Mad Men was so many contradictory things at once—high art yet ridiculous, feminist critique yet masculine, period piece yet contemporary—that most people writing about the show chose a particular lens and stuck to it. Lambert captured it all.

Better yet, her recaps for This Recording and then Grantland never dealt directly with the boring, if valid, question of what Mad Men was trying to say. Instead, she answered through the force of her electric, sprawling, empathetic, searching prose. Every episode, in Lambert’s accounts, spoke to existential issues felt as strongly by the show’s viewers as its characters.

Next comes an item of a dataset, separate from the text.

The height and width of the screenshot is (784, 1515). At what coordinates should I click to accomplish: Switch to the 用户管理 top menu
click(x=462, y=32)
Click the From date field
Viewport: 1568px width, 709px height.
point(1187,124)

Lambert’s recaps invariably included declarations that would have seemed overwrought in any other context: “We are attracted to people for what they represent” or “Maybe it’s impossible to escape your core flaws, but it can be freeing just to acknowledge them.” But in the world of Mad Men, they made perfect sense and brought us closer the show than any other writing about it.

We felt the struggles, in particular of Joan and Peggy, sometimes better than Weiner could articulate them on screen. This show was simultaneously feminist, meme-worthy, self-parody, and manifest destiny, and only Lambert captured all of that and more.